Table Of Contents

Previous topic

LIBSVM Learners

Next topic

TreeLearn Learners

This Page

Milk Learners

The package learners.third_party.milk contains modules for learning algorithms using the Milk library. These modules all require that the Milk library be installed.

To use milk through MLPython, do the following:

  1. download milk from here: http://pypi.python.org/pypi/milk/#downloads

  2. install milk (instructions from Milk’s INSTALL.rst) The following should work:

    python setup.py install
    
  3. IMPORTANT When importing milk for the first time, make sure not to be in its directory.

And that should do it! Try ‘import milk’ to see if your installation is working.

Currently, learner.third_party.milk contains the following modules:

  • learning.third_party.milk.classification: Classifiers from the Milk library.

Milk Classifiers

The learners.third_party.milk.classification module contains classifiers based on the Milk library:

  • TreeClassifier: Decision tree classifier.
class learners.third_party.milk.classification.TreeClassifier(criterion='information_gain', min_split=4, include_entropy=False)[source]
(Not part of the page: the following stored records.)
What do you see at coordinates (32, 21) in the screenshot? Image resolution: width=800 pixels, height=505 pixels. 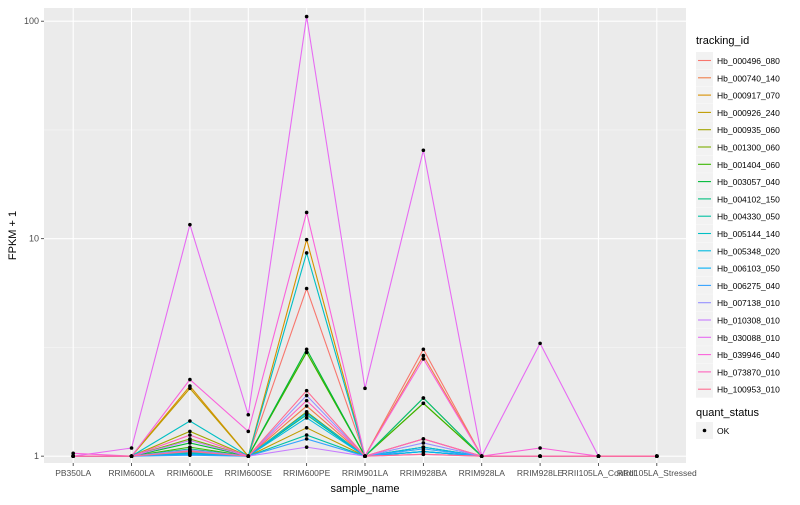 I see `y-tick-label: 100` at bounding box center [32, 21].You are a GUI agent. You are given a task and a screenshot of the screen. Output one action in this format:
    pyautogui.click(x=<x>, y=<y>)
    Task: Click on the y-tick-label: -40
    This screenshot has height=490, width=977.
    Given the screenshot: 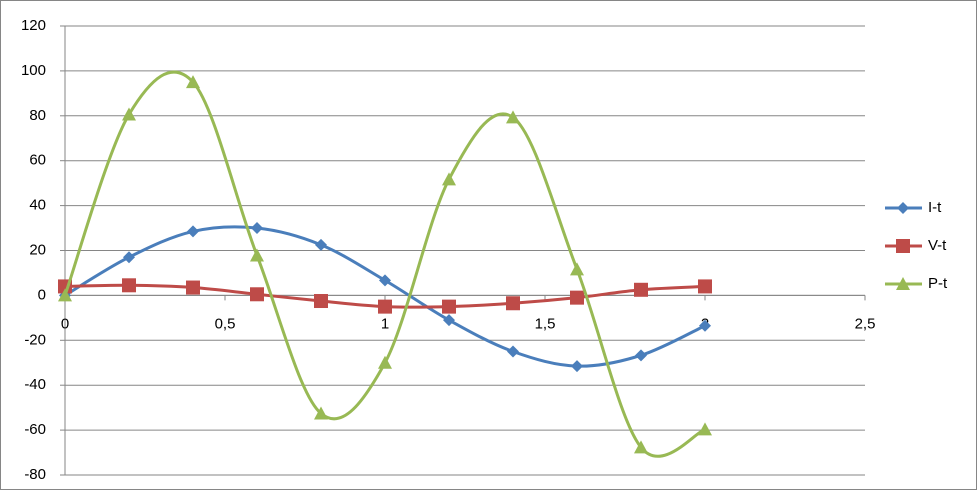 What is the action you would take?
    pyautogui.click(x=35, y=384)
    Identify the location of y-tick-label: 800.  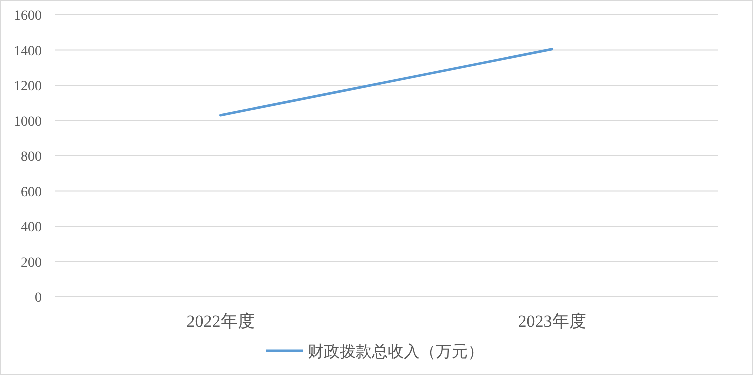
(32, 158).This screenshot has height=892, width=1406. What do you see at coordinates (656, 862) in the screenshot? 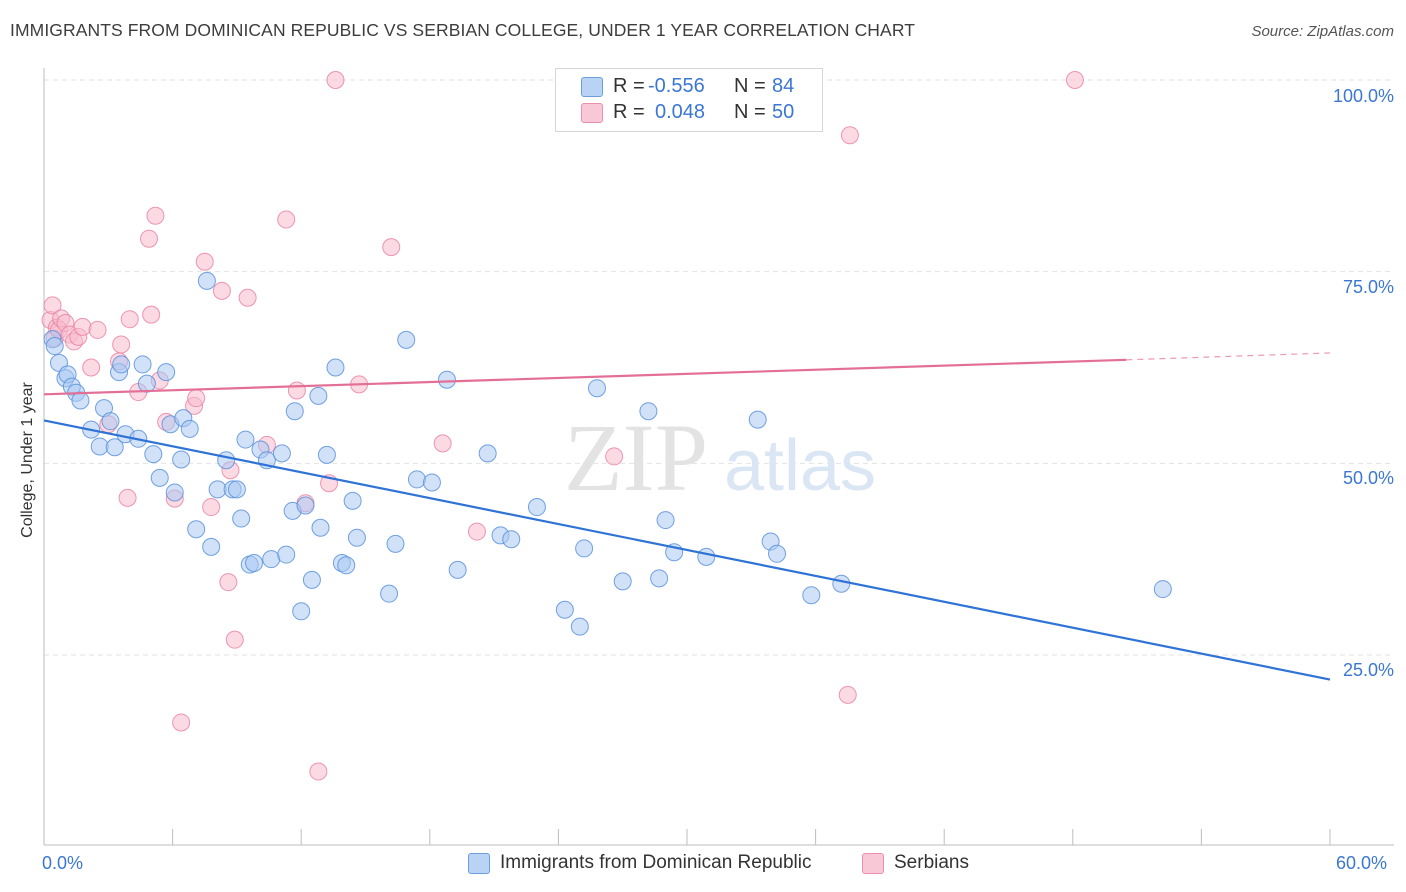
I see `bottom-legend-label-dominican: Immigrants from Dominican Republic` at bounding box center [656, 862].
Decision Tree Classifier using Milk library

A decision tree classifier (currently, implements the greedy ID3 algorithm without any pruning).

Option criterion should be a string. Set it to 'information_gain', to use the information gain splitting criterion (see http://en.wikipedia.org/wiki/Information_gain_in_decision_trees), or to 'z1_loss' to use the 0-1 classification accuracy as the splitting criterion (default: 'information_gain').

Option min_split is a threshold, such that a node will not be split further if it has less than min_split examples in it (default: 4).

If option include_entropy is True, the information gain criterion will include the original entropy (default: False).

Required metadata:

  • 'targets'
  • 'class_to_id'

TODO:

  • Support Milk’s options R and subsample to support random sampling of splitting decisions.
train(trainset)[source]

Trains the Milk Tree Learner.

use(dataset)[source]

Outputs the class predictions for dataset.

test(dataset)[source]

Outputs the result of use(dataset) and the classification error cost for each example in the dataset.